Manchin, one of the Democratic caucus’s most conservative members, has emerged as a key swing vote in the 50-50 split Senate. Democrats will need his support to pass some of President Biden’s key legislative initiatives, including infrastructure, a social spending bill and sweeping voting rights legislation.
Even with Manchin’s support, they may be unable to pass the latter two bills without getting rid of the filibuster.
Karl asked Manchin during the interview why he has not drawn any “red lines” with Republicans on legislative proposals, as he has done a number of times with Democrats.
Karl said he is “the man with the leverage,” to which Manchin responded “I don’t wish this on anybody.”
He further defended his influence in the Senate and his voting behavior, saying “It’s the way I live my life.”

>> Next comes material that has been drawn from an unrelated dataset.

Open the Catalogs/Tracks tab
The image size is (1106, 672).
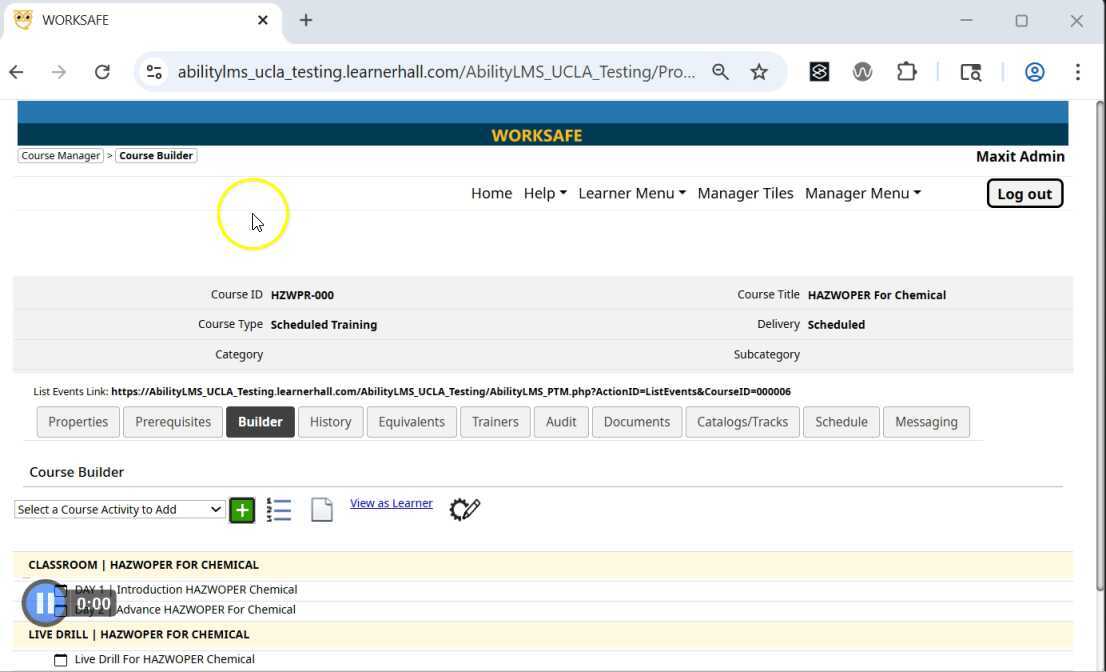(742, 422)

“It’s the way I’ve basically been in public life, and I’m not changing. I’m sorry that this 50/50 worked out and people were unhappy with it, but it is what it is. And if they think that I’m going to change and be something that I’m not, I won’t. And I’ve been very clear,” Manchin said.

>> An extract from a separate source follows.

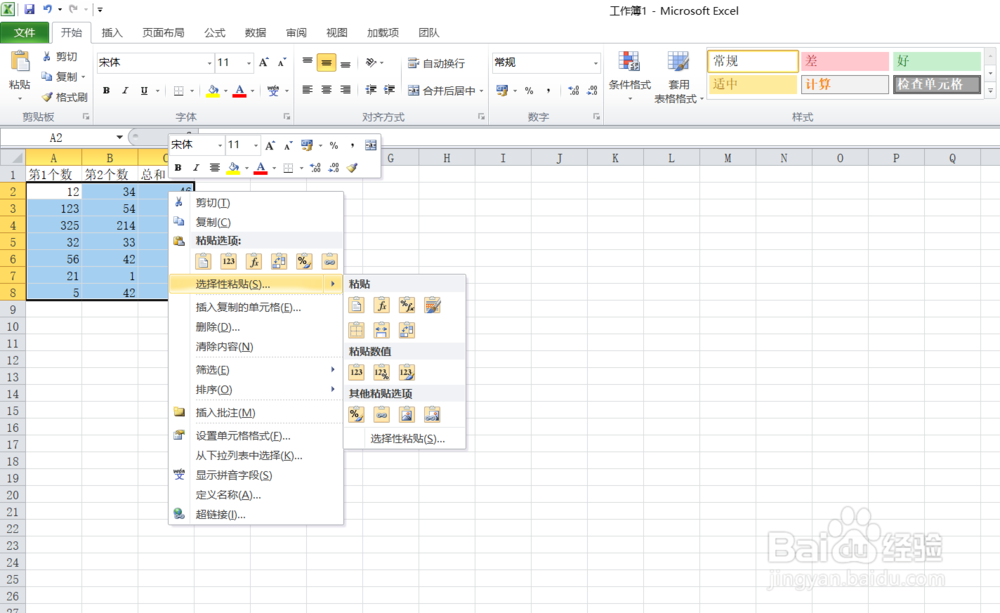Switch to the 插入 ribbon tab
Viewport: 1000px width, 613px height.
pyautogui.click(x=112, y=32)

He noted, however, that he is “willing to meet everybody halfway.”
Manchin also zeroed in on his intentions for a subsequent infrastructure package, which Democrats are now teasing after both parties and the White House agreed to a framework for a deal on Friday.
Manchin said he will not “throw caution to the wind” and support passing a $5 trillion or $6 trillion infrastructure package through reconciliation when he says the country can only afford as much as $2 trillion.
“I’m very, very openly, and I think we can find our priorities. We can help a lot of people and lift them up. But people have to get up and make an effort too. We all have to be fighting for the same greater country that we live in,” Manchin said.
“So I don’t know what they’re expecting, different than who I am and what I am. And they know me. I’ve been there for 10 years,” he added.